Viehzucht
Bedeutung
Vieh, Viehzucht war die ursprüngliche Beschäftigung der Erzväter, ihre Herden ihr vornehmster Reichtum (1 Mo. 12,16; 13,2.5; 30,43; 32,6; 47,17). Dies prägt sich auch sprachlich darin aus, daß das Wort für Vieh (mikneh) ursprünglich Besitz überhaupt bedeutet. In Ägypten bewohnen die Israeliten den für Viehweiden geeigneten Landstrich Gosen, 1 Mo. 46,33 ff.; 47,1 ff., und auch nach der Eroberung Kanaans bleibt neben dem Ackerbau die Viehzucht ihr Hauptnahrungszweig, 1 Sa. 16,11; 25,2 f., namentlich wird ausgedehnter Herdenbesitz als wichtiger Teil königlicher Reichtums erwähnt, 1 Sa. 21,8; 1 Chr. 27,29-31; 2 Chr. 26,10. Insbesondere scheint im Ostjordanland die Viehzucht fast die ausschließliche Beschäftigung gebildet zu haben, 4 Mo. 32,1; Baschan war hier für seine trefflichen Weiden berühmt, Jer. 50,19, vgl. 5 Mo. 32,14; Ps. 22,13; Hes. 39,18; Am. 4,1, wo die „fetten“ Ochsen, Kühe, Widder nach dem Grundtext sprichwörtlich Ochsen usw. von Baschan heißen. Im Westjordanland ist besonders die blumenreiche Ebene Saron als gutes Weideland bekannt (Hohes lied 2,1; 1 Chr. 27,29; Jes. 33,9; 65,10.)

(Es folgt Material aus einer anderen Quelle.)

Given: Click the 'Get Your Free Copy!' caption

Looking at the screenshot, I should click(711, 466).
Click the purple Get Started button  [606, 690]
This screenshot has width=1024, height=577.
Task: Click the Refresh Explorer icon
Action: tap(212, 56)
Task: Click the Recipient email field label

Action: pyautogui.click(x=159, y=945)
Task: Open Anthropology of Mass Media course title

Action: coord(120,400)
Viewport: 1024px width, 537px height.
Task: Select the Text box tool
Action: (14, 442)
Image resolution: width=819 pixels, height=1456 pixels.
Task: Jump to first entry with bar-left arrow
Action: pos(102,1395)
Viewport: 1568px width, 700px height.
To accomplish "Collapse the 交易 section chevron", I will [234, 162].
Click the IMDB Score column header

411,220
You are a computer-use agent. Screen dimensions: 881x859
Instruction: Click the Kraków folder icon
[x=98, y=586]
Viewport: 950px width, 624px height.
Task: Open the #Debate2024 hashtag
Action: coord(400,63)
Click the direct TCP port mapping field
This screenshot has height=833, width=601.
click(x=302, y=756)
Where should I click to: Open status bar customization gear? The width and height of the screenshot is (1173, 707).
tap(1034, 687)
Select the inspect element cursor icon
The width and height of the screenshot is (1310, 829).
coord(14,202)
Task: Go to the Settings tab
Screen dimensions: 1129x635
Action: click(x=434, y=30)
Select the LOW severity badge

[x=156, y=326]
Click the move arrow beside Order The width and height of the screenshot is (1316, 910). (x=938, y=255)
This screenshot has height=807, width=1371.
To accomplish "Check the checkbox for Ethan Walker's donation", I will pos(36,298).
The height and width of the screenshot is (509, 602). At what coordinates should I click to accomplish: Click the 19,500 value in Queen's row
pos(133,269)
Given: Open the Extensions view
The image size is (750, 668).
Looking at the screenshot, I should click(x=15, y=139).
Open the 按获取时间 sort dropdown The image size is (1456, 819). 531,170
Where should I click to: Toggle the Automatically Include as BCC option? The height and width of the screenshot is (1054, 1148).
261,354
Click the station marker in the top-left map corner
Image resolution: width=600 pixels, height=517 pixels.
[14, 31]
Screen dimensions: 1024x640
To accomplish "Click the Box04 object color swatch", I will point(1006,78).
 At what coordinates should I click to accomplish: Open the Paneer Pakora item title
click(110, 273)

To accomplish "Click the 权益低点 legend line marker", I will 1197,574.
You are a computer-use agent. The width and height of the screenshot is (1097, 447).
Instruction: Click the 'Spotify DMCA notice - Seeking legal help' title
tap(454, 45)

Waren bei den Ägyptern die Hirten verachtet, 1 Mo. 46,34, so sehen wir sie bei den Israeliten in hohem Ansehen. Der König David und der Prophet Amos gehen aus dem Hirtenstand hervor; vom Hirtenleben hergenommene Bilder bezeichnen den Beruf des Königs (2 Sa. 5,2; Ps. 78,72), ja die Fürsorge Jahwes für sein Volk (Ps. 23; Jes. 40,11; Hes 34,11 ff). Auch der Umstand, daß der fromme Abel und der Erbe der Verheißung, Jakob, Hirten, dagegen Kain der Vertreter von Ackerbau und Handwerk (1 Mo. 4,2.17.22), Esau von Ackerbau und Jagd (1 Mo. 25,27) sind, gibt dem Hirtenberuf eine fast religiöse Weihe. So macht auch den Rechabiten ihr Stammvater das Festhalten am Hirtenleben zur strengen Pflicht, Jer. 35.
Haltung
Die Herde blieb, soweit immer möglich, unter freiem Himmel, Dan. 4,22. 29 f.; 5,21, wurde nachts in Hürden eingeschlossen, 4 Mo. 32,24; 2 Chr. 32,28; Jes. 13,20; Jer. 9,9; 50,6; Hes. 34,14; Luk. 2,8; für die Außeher waren Wachttürme errichtet, 1 Mo. 35,21; 2 Chr. 26,10; 27,4 (Luther: Schlöffer), auch hatte man Hunde zur Bewachung der Herden, Hi. 30,1; Jes. 56,10. Als Weideplätze dienten teils die Berghänge hauptsächlich für Schafe und Ziegen, teils die fruchtbaren Ebenen vorzugsweise für die Rinderherden, vielfach haben wir uns unter den „Wüsten“ der luther Übersetzung Weidetriften zu denken, Joel 1,19; Jer. 9,9; 23,10. Während der Regenzeit stand das Vieh in Ställen, 2 Chr. 32,28; Ps. 50,9; Mi. 2,12; Hab. 3,17; Joh. 10,16, für welche, wie noch heutzutage, meist natürliche Höhlen benützt worden sein mögen. Auch Krippen werden erwähnt, Spr. 14,4; Jes. 1,3; Luk. 2,7.
Vieharten
Das Kleinvieh (zon) bestand aus Schafen und Ziegen, deren Milch, Fleisch, Fell, Wolle und Haare benützt wurden, das Grossvieh (bakar) aus Rindern, welche Milch und Fleisch (Mastvieh) lieferten und — namentlich die Ochsen, unter denen wir uns nicht verschnittene (3 Mo. 22,24), sondern die männlichen Tiere zu denken haben — zum Ziehen des Pflugs, (5 Mo. 22,10; Ri. 14,18; 1 Sa. 11,5; 1 Kö. 19,19 ff.; Hi. 1,14; Jes. 30,24; Am. 6,12,) der Egge, (Hos. 10,11), des Wagens, (1 Sa. 6,7; 2 Sa. 6,6.) zum Dreschen (5 Mo. 25,4), sowie als Lasttiere (1 Chr. 12,40), verwendet wurden. Zum Treiben diente ein Stecken, (Ri. 3,31; Jes. 9,3, oder Stachel, 1 Sa. 13,21; Apg. 9,5).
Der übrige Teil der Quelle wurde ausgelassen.